What is AIIA doing to solve the backlog
Without addressing problems at the root of the visa backlog or targeting the entire affected group rather than a subset, the EB-5 immigration program will suffer in the long run, both by lost visa numbers which increase every year, as well as by slow processing and single file lines which increase wait times by decades at the very least. Visa recapture addresses these problems by temporarily raising the annual limit for immigrant visa allocation and allows for immigrants from China, India, and the rest of the world an equal fighting chance in receiving one of these visas for themselves and their families. It is a process which has worked before, and Congress is ready to do it again.
The American Immigrant Investor Alliance is committed to representing and protecting the interests of its core constituency – immigrant investors from all over the world who are using the EB-5 program to achieve their American dream. Our core philosophy has remained unchanged throughout the years – we will not support any legislative proposal that pits one community of immigrants against another, and changes the deal investors initially signed during their immigration process.

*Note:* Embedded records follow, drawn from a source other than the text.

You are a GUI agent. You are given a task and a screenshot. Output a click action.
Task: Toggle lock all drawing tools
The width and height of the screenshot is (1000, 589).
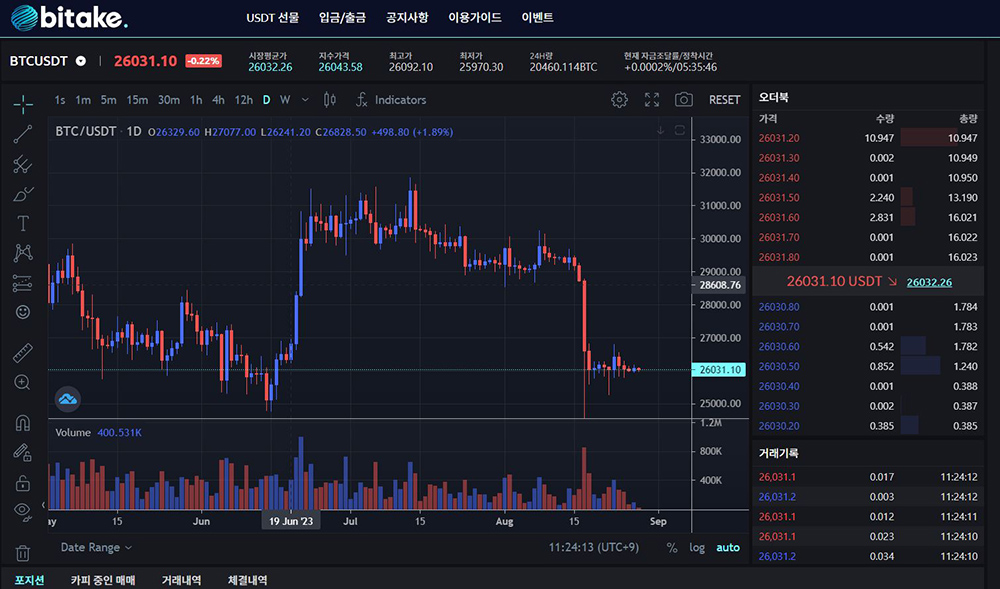[22, 482]
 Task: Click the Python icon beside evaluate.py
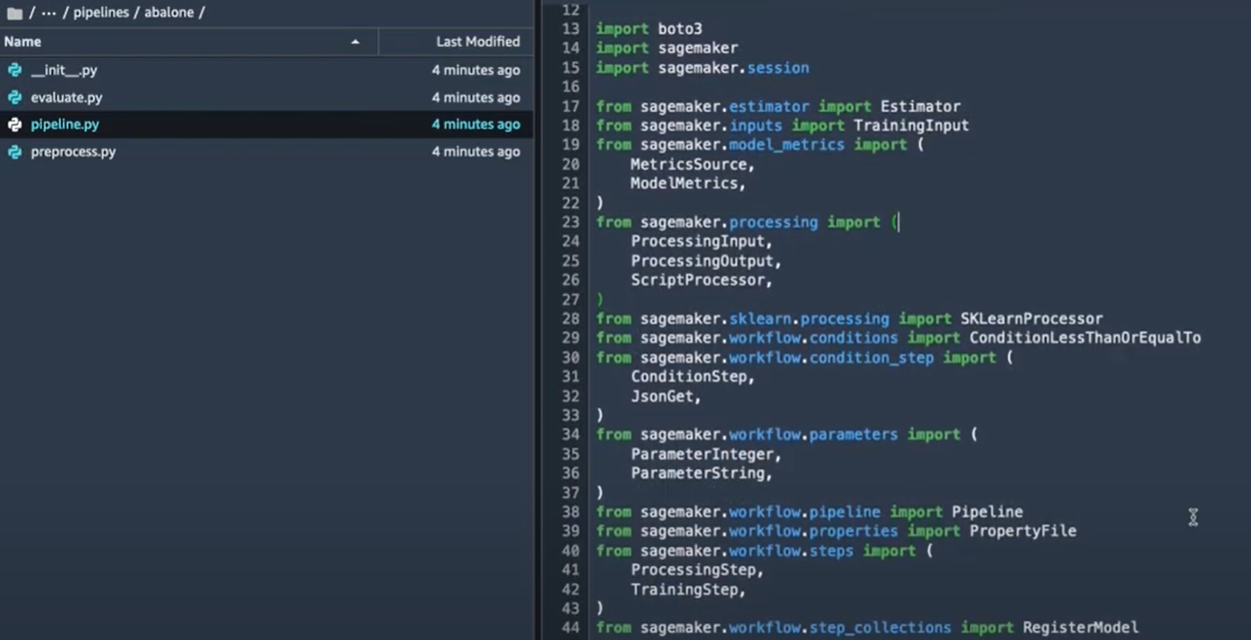coord(15,98)
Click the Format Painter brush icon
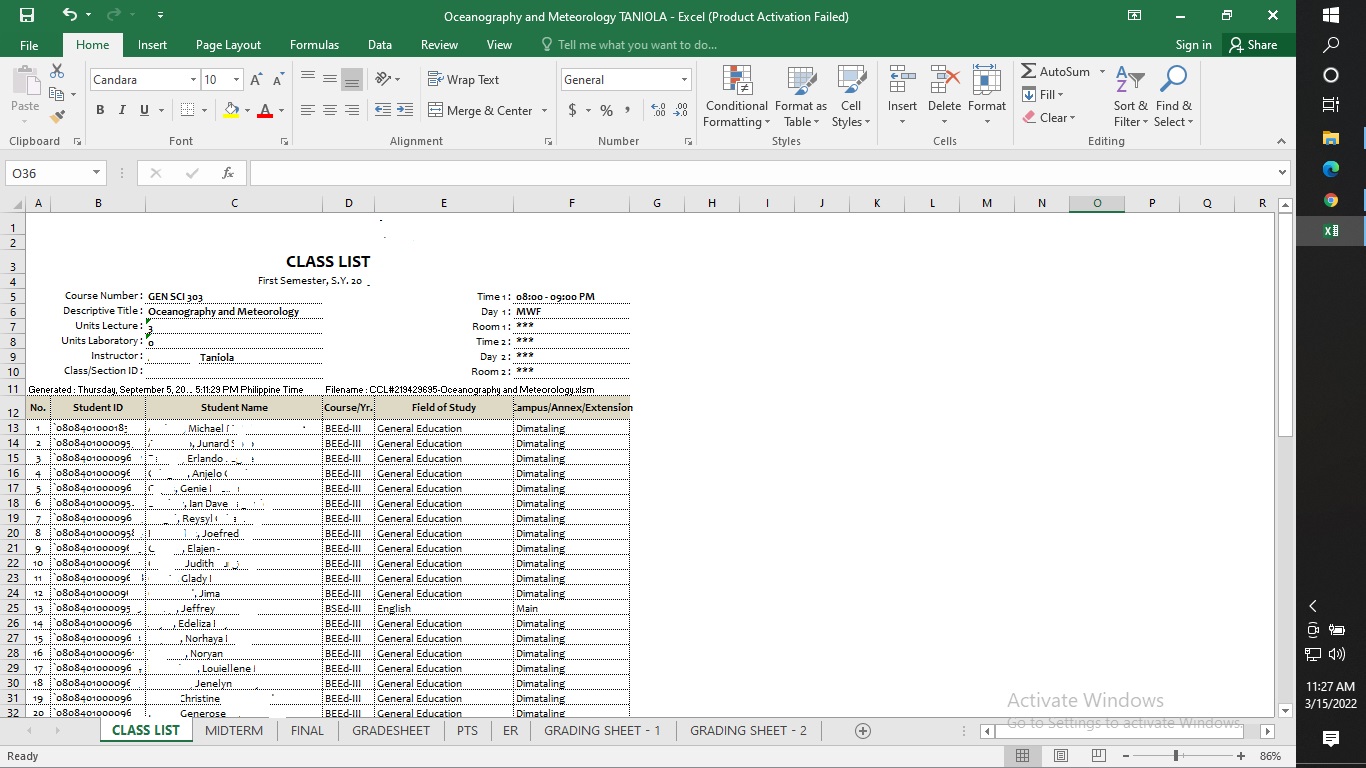This screenshot has height=768, width=1366. 57,116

It is also important to note that even if we succeed with increasing the number of visas given out per year, the speed at which these visas are issued is another big issue. Actual implementation of this proposal could be hard if the issuing of visas continues to remain slow and unwilling to address the total amount of adjudications required to use up the total amount of recaptured visas.

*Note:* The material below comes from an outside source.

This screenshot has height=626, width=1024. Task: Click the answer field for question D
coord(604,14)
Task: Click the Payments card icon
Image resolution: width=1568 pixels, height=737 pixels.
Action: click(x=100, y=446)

AIIA is preparing to lobby the Congress to finally give relief to the tens of thousands of EB-5 petitioners who have waited years and sacrificed millions to live and work in the US. Although the other attempts at these solutions have failed, these examples demonstrate a strong precedent for recapturing lost visa numbers and a small bipartisan group of congresspeople who may be amenable to our cause when approached. For AIIA to begin lobbying for this effort, we require support from our immigrant investor community.

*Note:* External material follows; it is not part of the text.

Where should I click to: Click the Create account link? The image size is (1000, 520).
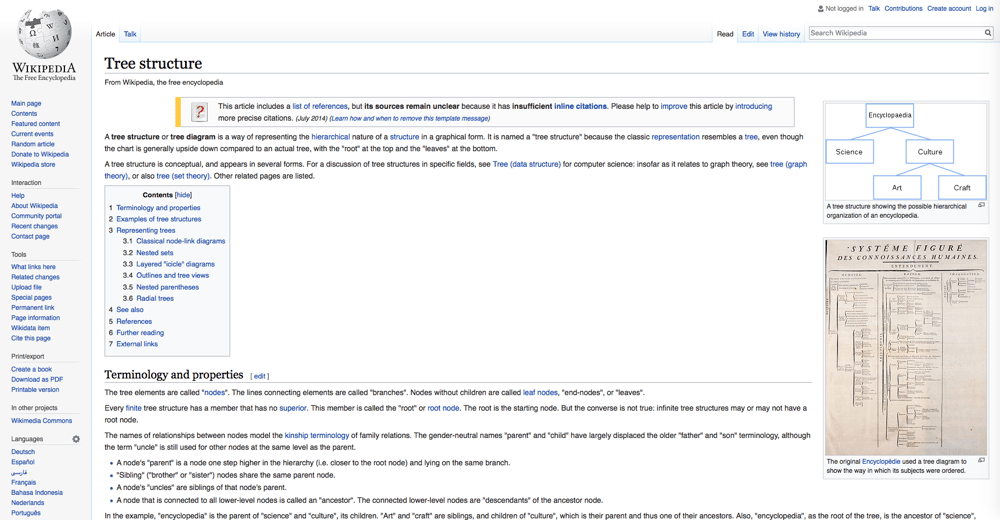[948, 8]
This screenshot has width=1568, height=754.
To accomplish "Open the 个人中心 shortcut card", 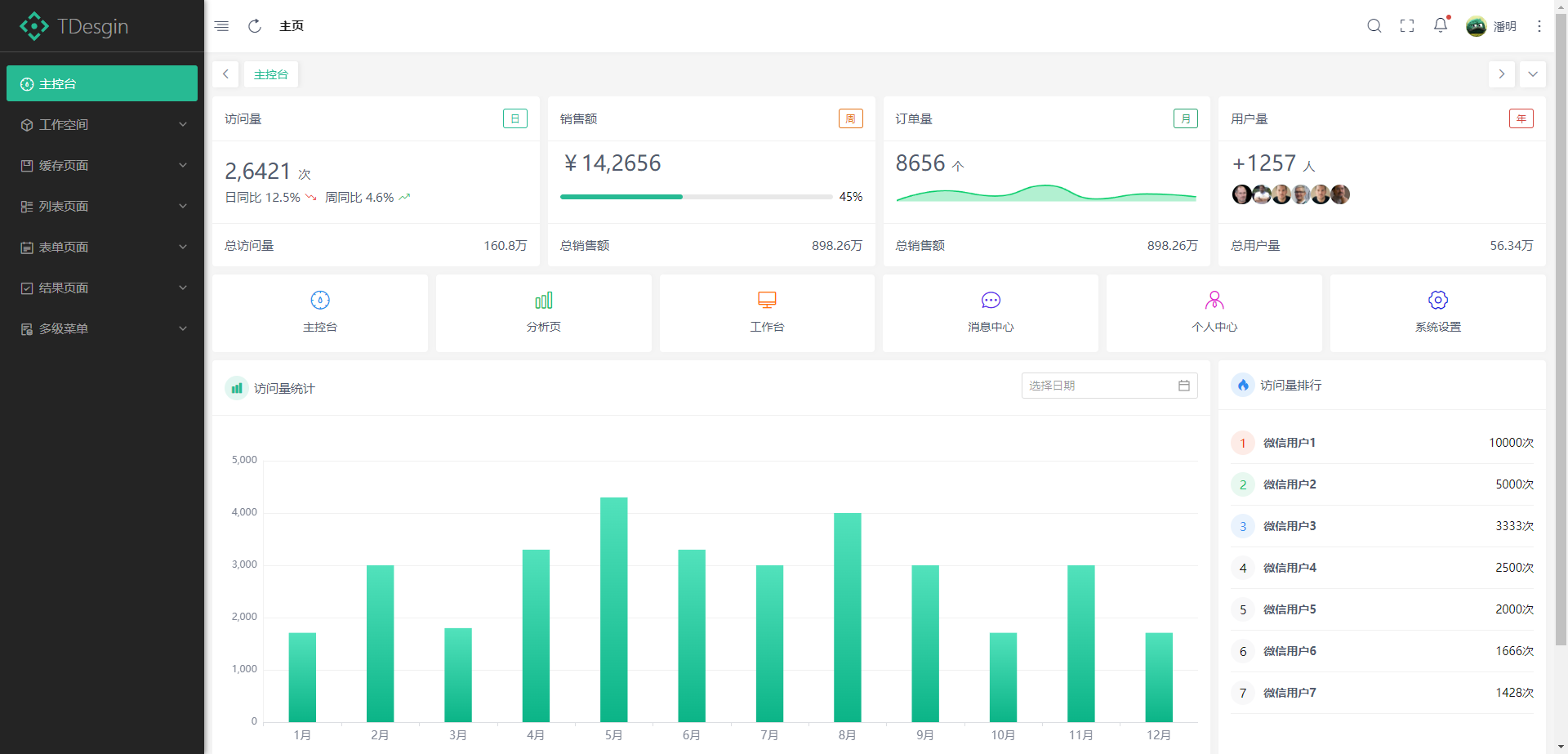I will click(x=1214, y=313).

You can do this through funding our lobbying effort through a donation to the organization. Our fight begins when we have the tools and resources to reach congresspeople, advocate for the interests of all EB-5 investors, and illuminate the problems at the very root of the backlog, with context about the nightmare of redeployment, the plight of parents with children aging out, and the life planning which has been stalled by nearly decades of wait times and arbitrary denials. The only way we can achieve this is through fundraising. AIIA has continuously lobbied for the benefit of EB-5 investors, and will continue to do so. The best way to assist us with this effort is showing your support through helping this cause.You can support our lobbying mission by donating to us, or signing up to be a part of our community through our contact form.
We are determined to see the visa backlog eliminated, and immediate relief given to investors who have waited years to see their permanent green card. Investors have already paid their end of the deal. Now it is time for Congress to ensure that USCIS does the same.